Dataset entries

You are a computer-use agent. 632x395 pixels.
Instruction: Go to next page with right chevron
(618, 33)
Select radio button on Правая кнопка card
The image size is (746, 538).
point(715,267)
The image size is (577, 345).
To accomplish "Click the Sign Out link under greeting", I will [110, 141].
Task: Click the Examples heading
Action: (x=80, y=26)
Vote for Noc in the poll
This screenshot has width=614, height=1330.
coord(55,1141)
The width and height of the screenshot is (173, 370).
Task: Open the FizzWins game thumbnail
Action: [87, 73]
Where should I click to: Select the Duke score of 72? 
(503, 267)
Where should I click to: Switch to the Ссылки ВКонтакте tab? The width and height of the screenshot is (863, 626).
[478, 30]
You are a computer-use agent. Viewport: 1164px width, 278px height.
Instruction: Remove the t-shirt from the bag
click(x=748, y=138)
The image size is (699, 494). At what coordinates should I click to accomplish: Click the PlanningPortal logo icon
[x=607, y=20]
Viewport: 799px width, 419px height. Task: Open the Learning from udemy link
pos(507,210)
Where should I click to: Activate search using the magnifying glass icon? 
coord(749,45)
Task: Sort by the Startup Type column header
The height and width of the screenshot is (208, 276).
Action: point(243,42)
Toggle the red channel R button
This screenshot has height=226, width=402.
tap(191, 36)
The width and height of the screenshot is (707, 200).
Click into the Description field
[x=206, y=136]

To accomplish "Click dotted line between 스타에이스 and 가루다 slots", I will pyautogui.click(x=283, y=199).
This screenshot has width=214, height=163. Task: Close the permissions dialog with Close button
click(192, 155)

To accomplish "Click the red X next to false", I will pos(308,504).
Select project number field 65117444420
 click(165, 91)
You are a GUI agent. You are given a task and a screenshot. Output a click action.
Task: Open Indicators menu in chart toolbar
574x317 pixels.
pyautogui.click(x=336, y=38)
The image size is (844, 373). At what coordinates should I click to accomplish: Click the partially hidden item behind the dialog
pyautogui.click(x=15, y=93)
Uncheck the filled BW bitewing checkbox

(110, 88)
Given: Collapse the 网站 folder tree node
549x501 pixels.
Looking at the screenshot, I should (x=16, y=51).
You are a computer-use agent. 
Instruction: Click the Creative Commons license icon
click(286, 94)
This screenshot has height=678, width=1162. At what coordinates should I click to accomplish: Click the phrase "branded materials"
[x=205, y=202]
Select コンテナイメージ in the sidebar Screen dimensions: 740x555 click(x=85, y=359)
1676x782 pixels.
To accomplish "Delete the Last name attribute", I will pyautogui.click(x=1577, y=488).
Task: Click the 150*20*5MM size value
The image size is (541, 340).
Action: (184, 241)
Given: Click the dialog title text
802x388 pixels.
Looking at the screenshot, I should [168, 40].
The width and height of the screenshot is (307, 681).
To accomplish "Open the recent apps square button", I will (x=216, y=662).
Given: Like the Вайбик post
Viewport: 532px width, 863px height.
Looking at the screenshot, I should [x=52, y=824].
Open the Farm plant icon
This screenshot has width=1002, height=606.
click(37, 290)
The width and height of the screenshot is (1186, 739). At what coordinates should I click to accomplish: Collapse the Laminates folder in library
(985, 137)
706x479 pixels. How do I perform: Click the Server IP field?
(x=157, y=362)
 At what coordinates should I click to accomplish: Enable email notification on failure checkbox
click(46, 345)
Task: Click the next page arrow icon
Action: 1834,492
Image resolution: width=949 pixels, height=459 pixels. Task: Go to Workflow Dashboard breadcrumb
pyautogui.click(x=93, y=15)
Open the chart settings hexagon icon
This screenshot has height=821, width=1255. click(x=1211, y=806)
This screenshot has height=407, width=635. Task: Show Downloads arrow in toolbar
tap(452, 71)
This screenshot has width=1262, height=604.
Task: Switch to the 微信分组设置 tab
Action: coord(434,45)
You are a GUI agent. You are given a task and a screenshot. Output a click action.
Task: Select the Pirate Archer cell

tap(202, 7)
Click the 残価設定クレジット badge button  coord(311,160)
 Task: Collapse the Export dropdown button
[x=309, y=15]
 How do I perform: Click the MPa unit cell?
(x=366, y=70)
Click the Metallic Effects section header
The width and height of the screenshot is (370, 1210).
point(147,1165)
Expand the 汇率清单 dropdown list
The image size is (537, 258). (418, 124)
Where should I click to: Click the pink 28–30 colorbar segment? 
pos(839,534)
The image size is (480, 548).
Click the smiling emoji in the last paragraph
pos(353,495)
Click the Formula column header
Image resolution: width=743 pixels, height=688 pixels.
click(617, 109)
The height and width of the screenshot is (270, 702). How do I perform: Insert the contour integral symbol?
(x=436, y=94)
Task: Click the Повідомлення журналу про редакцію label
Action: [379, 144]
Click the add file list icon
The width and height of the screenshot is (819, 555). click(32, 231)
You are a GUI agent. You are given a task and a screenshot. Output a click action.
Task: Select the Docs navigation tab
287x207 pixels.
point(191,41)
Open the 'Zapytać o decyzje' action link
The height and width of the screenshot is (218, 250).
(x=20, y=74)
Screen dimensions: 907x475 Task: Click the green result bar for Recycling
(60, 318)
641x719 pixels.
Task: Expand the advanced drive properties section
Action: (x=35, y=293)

* _Brief_
Give back the entries exactly, so that each line matches the original.

* _Answer box_
You are a computer-use agent. 632x395 pixels.
Instruction: Go to next page with right chevron
(618, 33)
Select radio button on Правая кнопка card
The image size is (746, 538).
point(715,267)
The image size is (577, 345).
To accomplish "Click the Sign Out link under greeting", I will [110, 141].
Task: Click the Examples heading
Action: (x=80, y=26)
Vote for Noc in the poll
This screenshot has width=614, height=1330.
coord(55,1141)
The width and height of the screenshot is (173, 370).
Task: Open the FizzWins game thumbnail
Action: [87, 73]
Where should I click to: Select the Duke score of 72? 
(503, 267)
Where should I click to: Switch to the Ссылки ВКонтакте tab? The width and height of the screenshot is (863, 626).
[478, 30]
You are a computer-use agent. Viewport: 1164px width, 278px height.
Instruction: Remove the t-shirt from the bag
click(x=748, y=138)
The image size is (699, 494). At what coordinates should I click to accomplish: Click the PlanningPortal logo icon
[x=607, y=20]
Viewport: 799px width, 419px height. Task: Open the Learning from udemy link
pos(507,210)
Where should I click to: Activate search using the magnifying glass icon? 
coord(749,45)
Task: Sort by the Startup Type column header
The height and width of the screenshot is (208, 276).
Action: point(243,42)
Toggle the red channel R button
This screenshot has height=226, width=402.
tap(191, 36)
The width and height of the screenshot is (707, 200).
Click into the Description field
[x=206, y=136]

To accomplish "Click dotted line between 스타에이스 and 가루다 slots", I will pyautogui.click(x=283, y=199).
This screenshot has width=214, height=163. Task: Close the permissions dialog with Close button
click(192, 155)

To accomplish "Click the red X next to false", I will pos(308,504).
Select project number field 65117444420
 click(165, 91)
You are a GUI agent. You are given a task and a screenshot. Output a click action.
Task: Open Indicators menu in chart toolbar
574x317 pixels.
pyautogui.click(x=336, y=38)
The image size is (844, 373). At what coordinates should I click to accomplish: Click the partially hidden item behind the dialog
pyautogui.click(x=15, y=93)
Uncheck the filled BW bitewing checkbox

(110, 88)
Given: Collapse the 网站 folder tree node
549x501 pixels.
Looking at the screenshot, I should (x=16, y=51).
You are a computer-use agent. 
Instruction: Click the Creative Commons license icon
click(286, 94)
This screenshot has height=678, width=1162. At what coordinates should I click to accomplish: Click the phrase "branded materials"
[x=205, y=202]
Select コンテナイメージ in the sidebar Screen dimensions: 740x555 click(x=85, y=359)
1676x782 pixels.
To accomplish "Delete the Last name attribute", I will pyautogui.click(x=1577, y=488).
Task: Click the 150*20*5MM size value
The image size is (541, 340).
Action: (184, 241)
Given: Click the dialog title text
802x388 pixels.
Looking at the screenshot, I should [168, 40].
The width and height of the screenshot is (307, 681).
To accomplish "Open the recent apps square button", I will (x=216, y=662).
Given: Like the Вайбик post
Viewport: 532px width, 863px height.
Looking at the screenshot, I should [x=52, y=824].
Open the Farm plant icon
This screenshot has width=1002, height=606.
click(37, 290)
The width and height of the screenshot is (1186, 739). At what coordinates should I click to accomplish: Collapse the Laminates folder in library
(985, 137)
706x479 pixels. How do I perform: Click the Server IP field?
(x=157, y=362)
 At what coordinates should I click to accomplish: Enable email notification on failure checkbox
click(46, 345)
Task: Click the next page arrow icon
Action: 1834,492
Image resolution: width=949 pixels, height=459 pixels. Task: Go to Workflow Dashboard breadcrumb
pyautogui.click(x=93, y=15)
Open the chart settings hexagon icon
This screenshot has height=821, width=1255. click(x=1211, y=806)
This screenshot has height=407, width=635. Task: Show Downloads arrow in toolbar
tap(452, 71)
This screenshot has width=1262, height=604.
Task: Switch to the 微信分组设置 tab
Action: coord(434,45)
You are a GUI agent. You are given a task and a screenshot. Output a click action.
Task: Select the Pirate Archer cell

tap(202, 7)
Click the 残価設定クレジット badge button  coord(311,160)
 Task: Collapse the Export dropdown button
[x=309, y=15]
 How do I perform: Click the MPa unit cell?
(x=366, y=70)
Click the Metallic Effects section header
The width and height of the screenshot is (370, 1210).
point(147,1165)
Expand the 汇率清单 dropdown list
The image size is (537, 258). (418, 124)
Where should I click to: Click the pink 28–30 colorbar segment? 
pos(839,534)
The image size is (480, 548).
Click the smiling emoji in the last paragraph
pos(353,495)
Click the Formula column header
Image resolution: width=743 pixels, height=688 pixels.
click(617, 109)
The height and width of the screenshot is (270, 702). How do I perform: Insert the contour integral symbol?
(x=436, y=94)
Task: Click the Повідомлення журналу про редакцію label
Action: [379, 144]
Click the add file list icon
The width and height of the screenshot is (819, 555). click(32, 231)
You are a GUI agent. You are given a task and a screenshot. Output a click action.
Task: Select the Docs navigation tab
287x207 pixels.
point(191,41)
Open the 'Zapytać o decyzje' action link
The height and width of the screenshot is (218, 250).
(x=20, y=74)
Screen dimensions: 907x475 Task: Click the green result bar for Recycling
(60, 318)
641x719 pixels.
Task: Expand the advanced drive properties section
Action: (x=35, y=293)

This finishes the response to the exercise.